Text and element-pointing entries
— begin —

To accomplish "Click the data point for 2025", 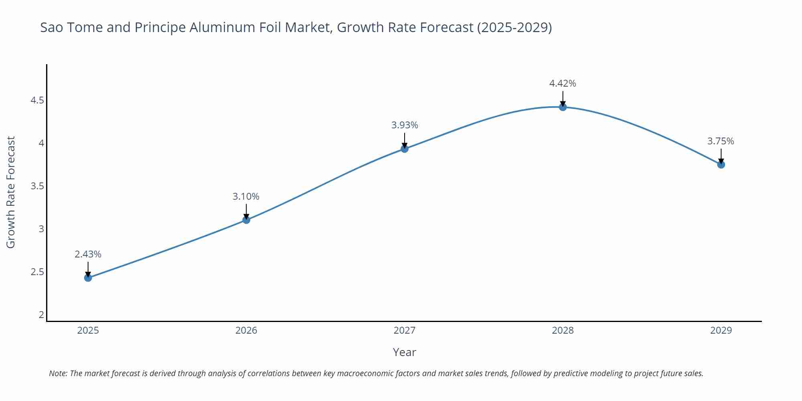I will tap(88, 277).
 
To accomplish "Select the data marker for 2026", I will tap(246, 220).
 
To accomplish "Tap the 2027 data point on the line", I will tap(405, 149).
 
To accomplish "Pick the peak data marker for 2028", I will tap(563, 107).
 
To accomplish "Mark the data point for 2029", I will tap(721, 164).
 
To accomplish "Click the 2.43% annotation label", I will tap(88, 254).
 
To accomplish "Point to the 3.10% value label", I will tap(246, 196).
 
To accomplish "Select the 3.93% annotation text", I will tap(405, 125).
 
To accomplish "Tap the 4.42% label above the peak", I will tap(563, 83).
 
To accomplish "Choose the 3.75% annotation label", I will tap(721, 141).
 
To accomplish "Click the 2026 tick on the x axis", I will tap(246, 330).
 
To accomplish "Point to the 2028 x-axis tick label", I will tap(563, 330).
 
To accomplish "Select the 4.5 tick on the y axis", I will tap(37, 100).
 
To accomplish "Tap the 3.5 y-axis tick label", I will tap(37, 186).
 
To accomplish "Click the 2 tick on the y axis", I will tap(41, 315).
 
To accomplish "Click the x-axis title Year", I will tap(404, 352).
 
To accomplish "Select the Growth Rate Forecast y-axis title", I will tap(11, 192).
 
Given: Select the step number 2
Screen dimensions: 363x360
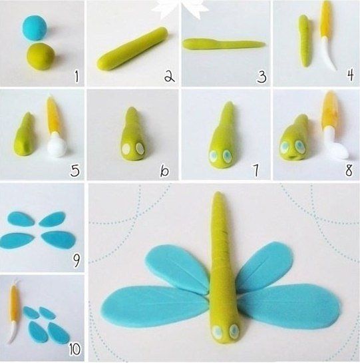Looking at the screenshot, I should pyautogui.click(x=169, y=77).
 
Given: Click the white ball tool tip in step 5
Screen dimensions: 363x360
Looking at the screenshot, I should pyautogui.click(x=57, y=147).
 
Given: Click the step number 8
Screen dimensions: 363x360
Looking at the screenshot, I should pyautogui.click(x=349, y=169).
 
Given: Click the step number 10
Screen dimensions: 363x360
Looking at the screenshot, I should pyautogui.click(x=75, y=348).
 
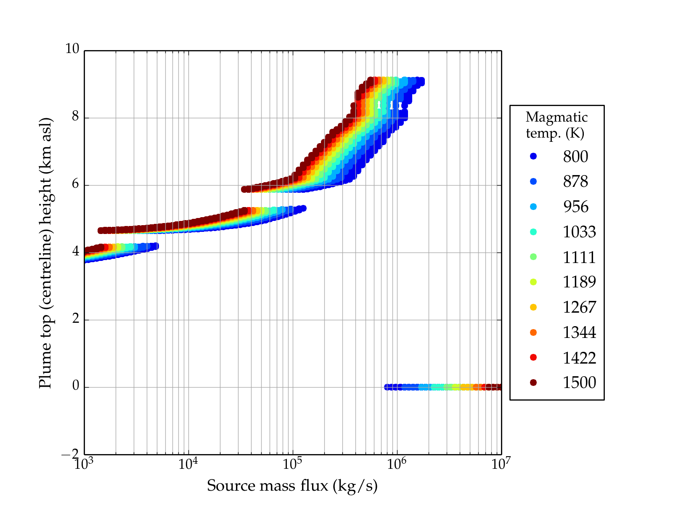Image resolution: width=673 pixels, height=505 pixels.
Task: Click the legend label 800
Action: (x=575, y=157)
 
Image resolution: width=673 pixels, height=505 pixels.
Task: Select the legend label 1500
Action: (x=579, y=383)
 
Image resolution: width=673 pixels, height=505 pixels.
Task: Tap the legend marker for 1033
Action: (x=533, y=232)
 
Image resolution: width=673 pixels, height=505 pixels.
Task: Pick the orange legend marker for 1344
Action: (x=533, y=332)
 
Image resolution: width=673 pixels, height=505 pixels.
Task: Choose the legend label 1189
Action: (x=579, y=282)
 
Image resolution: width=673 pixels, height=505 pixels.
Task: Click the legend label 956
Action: (x=575, y=207)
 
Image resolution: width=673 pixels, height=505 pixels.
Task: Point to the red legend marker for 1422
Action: (x=533, y=357)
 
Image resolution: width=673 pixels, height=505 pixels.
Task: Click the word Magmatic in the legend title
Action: (x=556, y=117)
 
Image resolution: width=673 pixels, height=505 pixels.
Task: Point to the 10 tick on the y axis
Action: (x=72, y=49)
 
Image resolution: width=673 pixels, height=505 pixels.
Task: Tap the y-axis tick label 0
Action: (x=76, y=386)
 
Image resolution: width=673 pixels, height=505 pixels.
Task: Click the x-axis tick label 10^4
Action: (x=188, y=464)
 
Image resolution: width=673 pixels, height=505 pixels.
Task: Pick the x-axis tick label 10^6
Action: (x=397, y=464)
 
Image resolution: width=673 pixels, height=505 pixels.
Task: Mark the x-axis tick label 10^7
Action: (x=501, y=464)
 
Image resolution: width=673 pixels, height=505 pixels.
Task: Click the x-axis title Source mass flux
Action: (x=292, y=486)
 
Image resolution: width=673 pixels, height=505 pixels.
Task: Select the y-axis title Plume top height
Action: (x=45, y=252)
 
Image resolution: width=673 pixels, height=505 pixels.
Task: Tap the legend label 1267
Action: (x=579, y=307)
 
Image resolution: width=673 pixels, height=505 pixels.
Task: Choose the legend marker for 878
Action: (x=533, y=181)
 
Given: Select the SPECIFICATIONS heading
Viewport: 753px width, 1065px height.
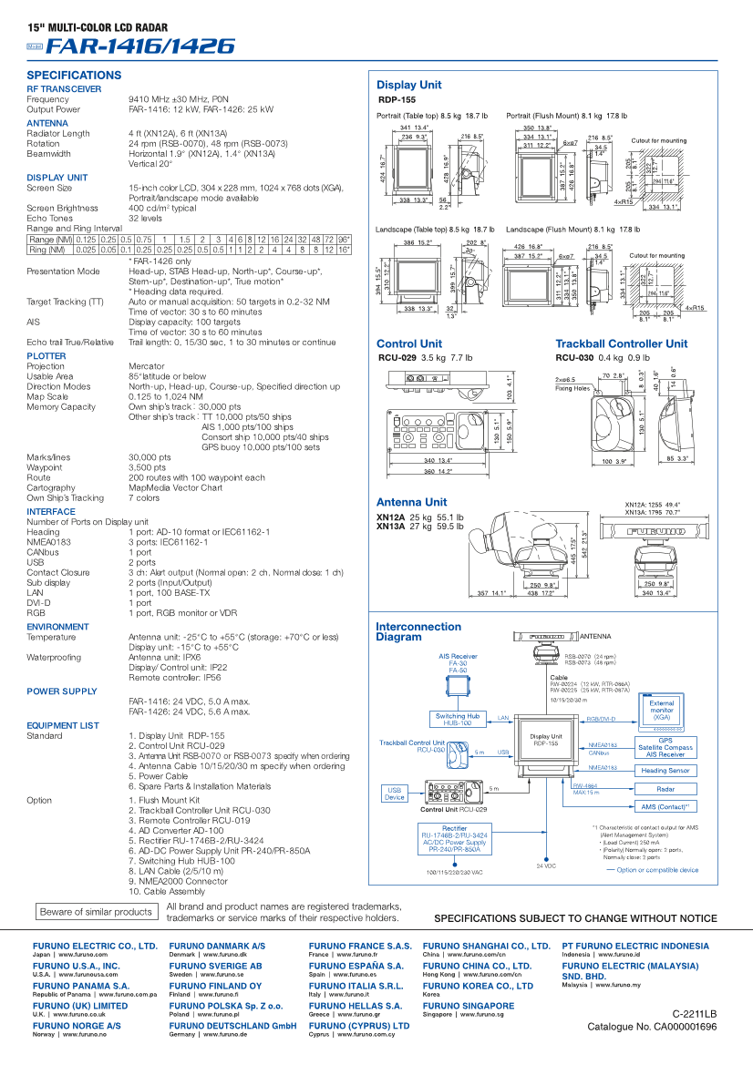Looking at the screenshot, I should [x=74, y=75].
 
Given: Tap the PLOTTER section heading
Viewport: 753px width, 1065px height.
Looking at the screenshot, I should [x=46, y=356].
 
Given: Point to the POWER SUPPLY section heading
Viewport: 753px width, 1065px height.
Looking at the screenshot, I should [x=62, y=691].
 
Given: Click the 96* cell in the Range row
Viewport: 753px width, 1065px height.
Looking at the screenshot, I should [x=344, y=239].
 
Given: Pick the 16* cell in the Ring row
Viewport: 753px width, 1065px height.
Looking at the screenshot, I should [x=344, y=249].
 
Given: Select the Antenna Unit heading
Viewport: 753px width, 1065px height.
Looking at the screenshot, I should [x=411, y=502].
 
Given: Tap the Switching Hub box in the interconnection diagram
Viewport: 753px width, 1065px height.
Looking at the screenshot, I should [x=458, y=719].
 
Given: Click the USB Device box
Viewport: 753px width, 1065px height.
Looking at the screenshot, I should [x=395, y=794].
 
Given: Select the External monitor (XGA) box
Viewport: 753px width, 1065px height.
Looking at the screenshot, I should [x=662, y=710].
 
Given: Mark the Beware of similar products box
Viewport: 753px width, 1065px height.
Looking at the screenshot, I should [x=96, y=912].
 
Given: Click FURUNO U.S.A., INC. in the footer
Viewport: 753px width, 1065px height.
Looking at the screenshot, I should [x=77, y=966].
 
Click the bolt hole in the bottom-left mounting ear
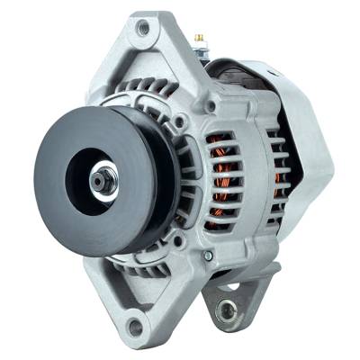[134, 325]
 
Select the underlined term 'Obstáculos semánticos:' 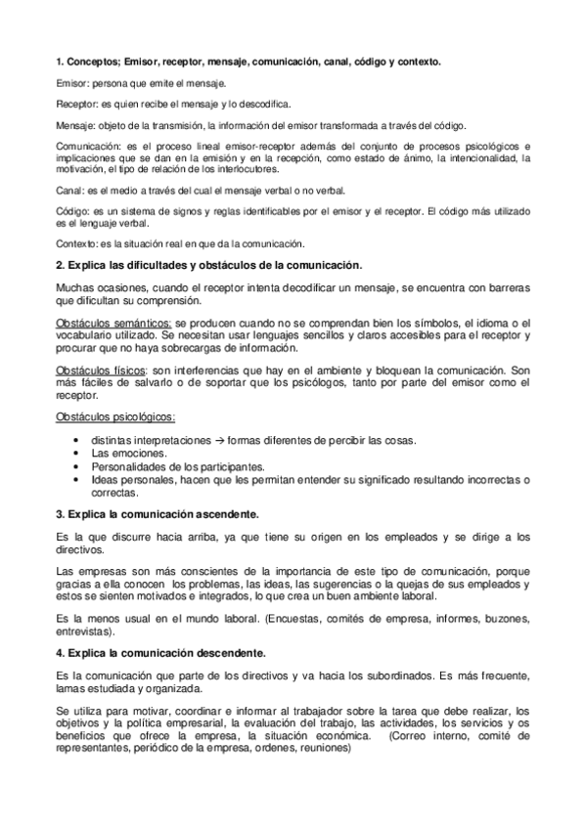114,324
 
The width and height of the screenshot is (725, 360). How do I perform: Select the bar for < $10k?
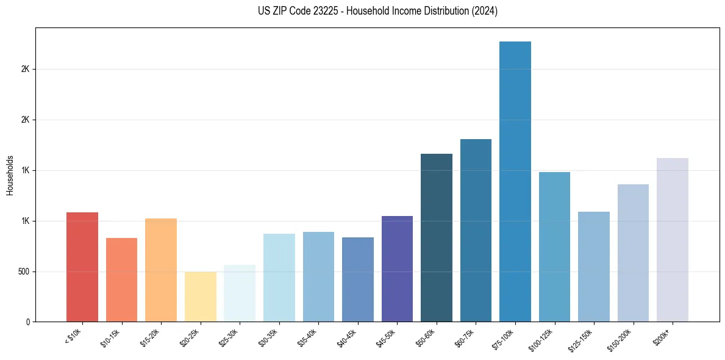(x=82, y=267)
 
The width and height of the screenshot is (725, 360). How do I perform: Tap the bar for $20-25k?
(x=201, y=297)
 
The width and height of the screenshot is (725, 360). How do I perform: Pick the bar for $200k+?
(x=673, y=240)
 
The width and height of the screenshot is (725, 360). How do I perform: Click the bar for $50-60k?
(x=437, y=238)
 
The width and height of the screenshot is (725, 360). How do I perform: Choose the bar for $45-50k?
(x=397, y=269)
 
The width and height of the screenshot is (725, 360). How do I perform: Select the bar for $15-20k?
(x=161, y=270)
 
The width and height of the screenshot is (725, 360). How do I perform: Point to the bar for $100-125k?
(x=554, y=247)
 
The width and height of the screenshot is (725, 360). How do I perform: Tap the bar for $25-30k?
(x=240, y=293)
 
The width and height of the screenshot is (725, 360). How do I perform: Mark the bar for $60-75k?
(x=476, y=231)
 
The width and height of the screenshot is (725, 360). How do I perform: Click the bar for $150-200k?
(x=633, y=253)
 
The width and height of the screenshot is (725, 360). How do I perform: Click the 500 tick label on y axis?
(x=24, y=272)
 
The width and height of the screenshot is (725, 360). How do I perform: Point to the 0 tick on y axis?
(x=28, y=322)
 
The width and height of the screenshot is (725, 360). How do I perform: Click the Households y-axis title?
(x=10, y=175)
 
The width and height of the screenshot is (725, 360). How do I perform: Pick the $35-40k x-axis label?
(x=309, y=338)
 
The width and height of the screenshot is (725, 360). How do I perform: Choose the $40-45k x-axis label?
(x=348, y=338)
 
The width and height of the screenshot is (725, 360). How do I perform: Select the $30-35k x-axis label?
(x=269, y=338)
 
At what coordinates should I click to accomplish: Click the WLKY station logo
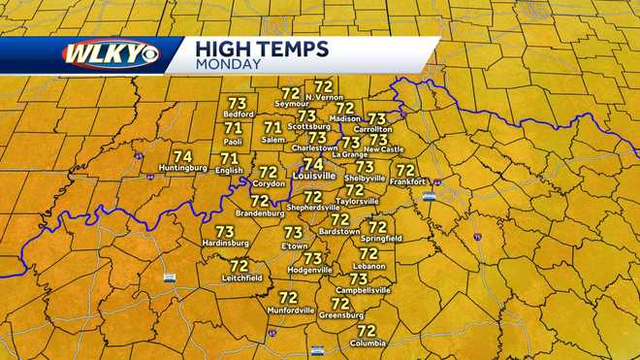tap(110, 53)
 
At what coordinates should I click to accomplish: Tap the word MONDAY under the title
tap(227, 65)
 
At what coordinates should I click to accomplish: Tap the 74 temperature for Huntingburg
tap(182, 156)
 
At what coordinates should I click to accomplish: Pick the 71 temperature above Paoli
tap(233, 128)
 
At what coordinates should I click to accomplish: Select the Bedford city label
tap(239, 115)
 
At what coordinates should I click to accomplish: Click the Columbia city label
tap(367, 343)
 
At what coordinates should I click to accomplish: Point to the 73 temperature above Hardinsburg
tap(225, 232)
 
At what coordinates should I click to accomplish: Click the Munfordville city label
tap(288, 311)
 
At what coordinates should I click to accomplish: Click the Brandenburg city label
tap(259, 213)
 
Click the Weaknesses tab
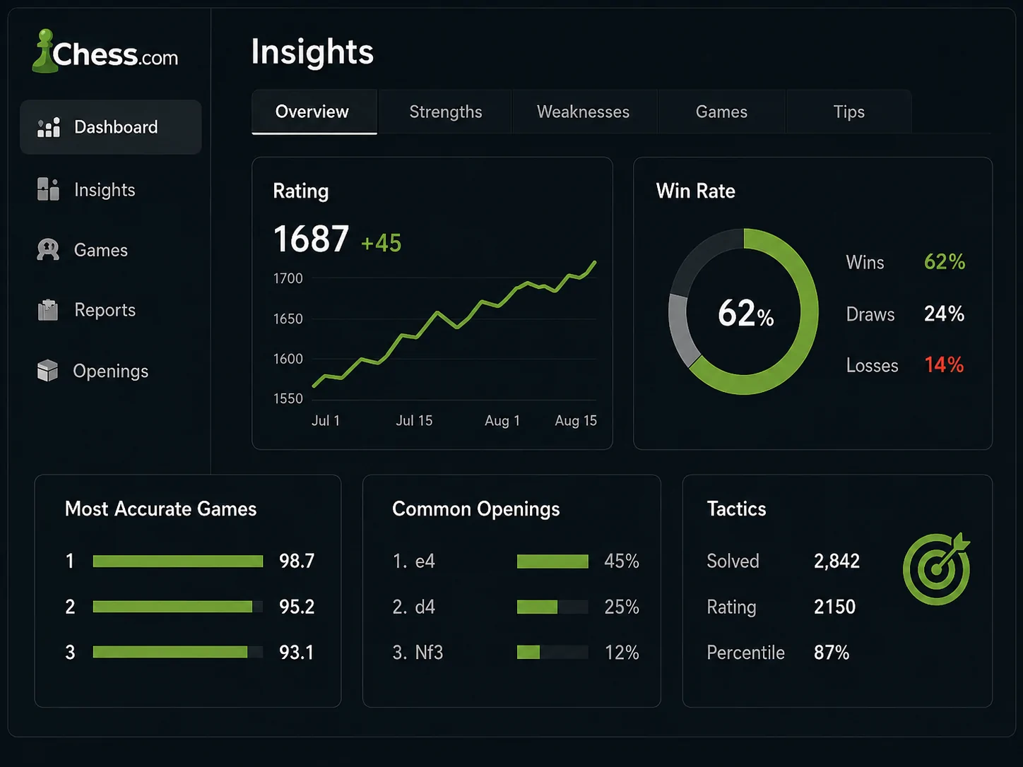583,112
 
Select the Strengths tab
446,112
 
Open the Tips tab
848,112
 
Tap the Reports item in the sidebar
105,310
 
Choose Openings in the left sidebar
110,371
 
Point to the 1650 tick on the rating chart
288,319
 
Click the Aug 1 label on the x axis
502,420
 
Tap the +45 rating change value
381,243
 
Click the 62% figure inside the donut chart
745,313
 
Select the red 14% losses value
944,364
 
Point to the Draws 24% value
944,314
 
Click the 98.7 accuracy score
297,561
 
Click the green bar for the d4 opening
537,607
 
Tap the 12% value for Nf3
622,653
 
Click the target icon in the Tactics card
936,569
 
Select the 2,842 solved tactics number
836,561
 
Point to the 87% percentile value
832,653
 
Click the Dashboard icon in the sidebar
49,127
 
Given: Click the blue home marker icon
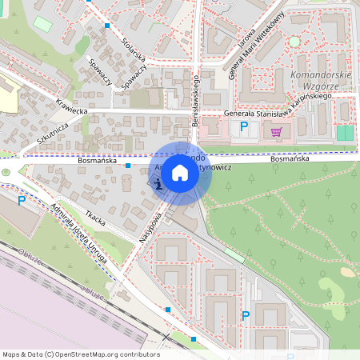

— end —

** INSTRUCTIONS FOR THE TASK **
Rewrite the entries from the line containing "Click the green bar for the d4 opening" through the end of the entries, inclusive, with "sidebar" replaced by "side panel" and nothing else changed. Omit the pictures from your answer.

** REPLY TO THE TASK **
Click the green bar for the d4 opening
537,607
 
Tap the 12% value for Nf3
622,653
 
Click the target icon in the Tactics card
936,569
 
Select the 2,842 solved tactics number
836,561
 
Point to the 87% percentile value
832,653
 
Click the Dashboard icon in the side panel
49,127
 
Given: Click the blue home marker icon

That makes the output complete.